Today’s Post Gazette had an article on the decline of home phones, and in it, the survey showed that 86% of Americans believe that a car is a necessity. Even though I’m a regular driver, I thought the number would have been lower.
When you get out of larger metropolitan areas, I would think the number would be higher still. When I lived in South Georgia, I would wager that number to be in the high 90s. There is no public trans of any kind and nothing but sprawl. Not even good sidewalks.
Its not that Americans “believe” operating an auto is a necessity. It IS. We’ve designed a country with no other transportation. People, little kids mainly, “believe” in Santa Claus. The auto culture is embarrassingly real. How many people on this message forum drive cars? I’d wager around 86%.
yeah, 86%… and the remaining 14% live in NY, close proximity to BART, and half of Metropolitan Oregon. And Bike PGH members.
90% of all statistics are made up, distorted, or based on psychologically loaded questions. Pew’s never asked me a thing – ever. So who are they asking? I’d also be concerned for the 21% of people who don’t understand how soap, water, and a sponge work to remove detritus from dishes.
Or did they bother to define “necessity” for the respondents? Because a lot of people I encounter confuse “necessity” with “really don’t want to live without”. To be fair, they were provided with no half measure – it’s either a necessity or a luxury, nothing in between.
Probably higher than that. On this board, you might find a few percentage points lower than the general population who have zero car instead of one, or (like me) one car shared by multiple drivers.

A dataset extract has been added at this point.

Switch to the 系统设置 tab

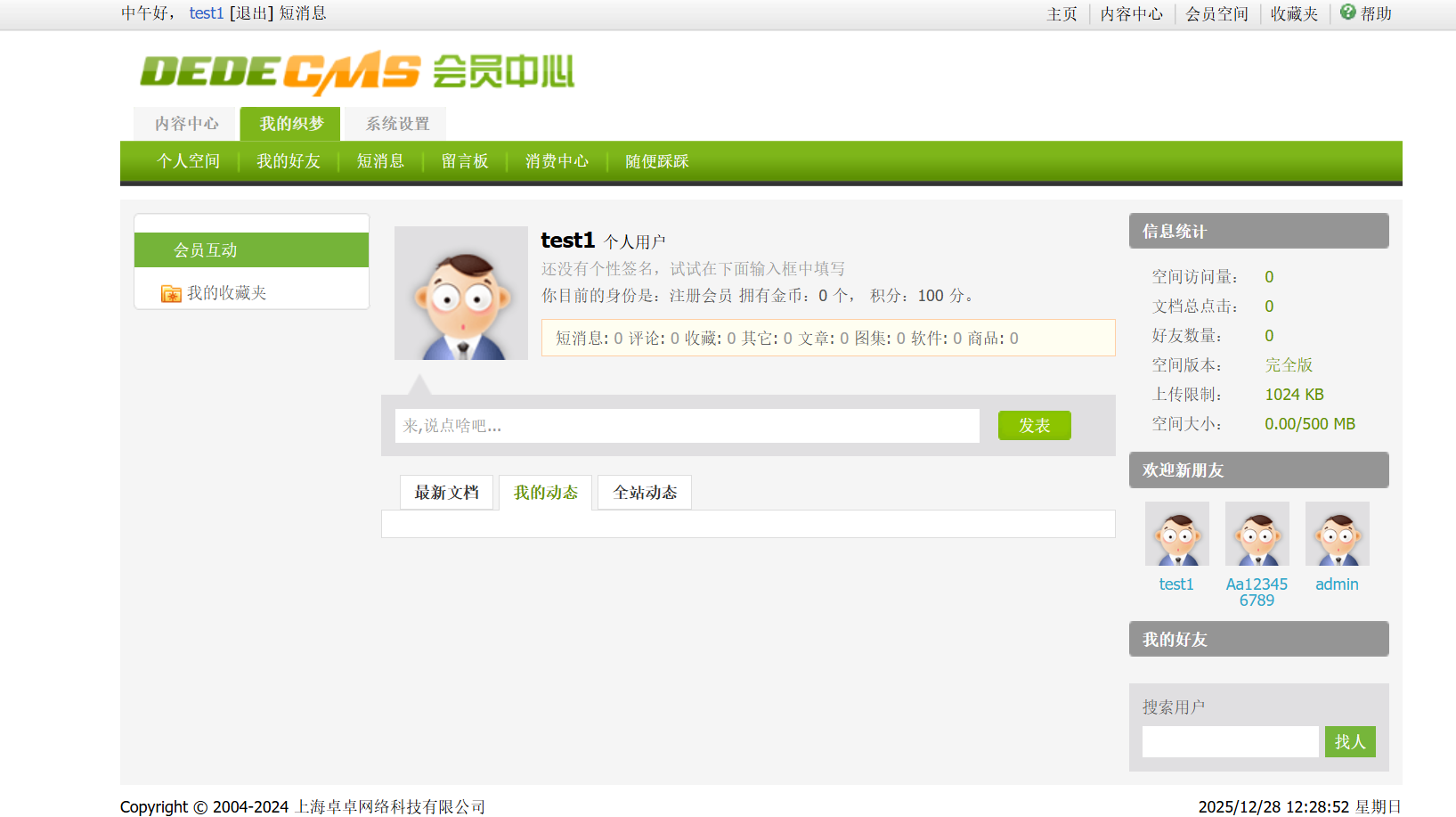(x=397, y=124)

I’m quite a ways into the ‘burbs, and I guarantee you, with the rare exception like me, there is a virtual guarantee that any trip out of the suburban house is made by car, and even to suggest doing any differently is considered heresy, at best, and taking your life in your hands and/or insanity, at worst.
Yeah, what is a “necessity”? For example, I need a computer at home for my job. I suppose that one could say that it’s unnecessary to keep my job, but I’d really prefer to do so. Same thing for the mobile phone for many people.
Having spent time in rural, isolated places with absolutely zero public transportation, I’d argue that for 86% (or some other arbitrarily large statistic) of Americans, access to a car really is necessary.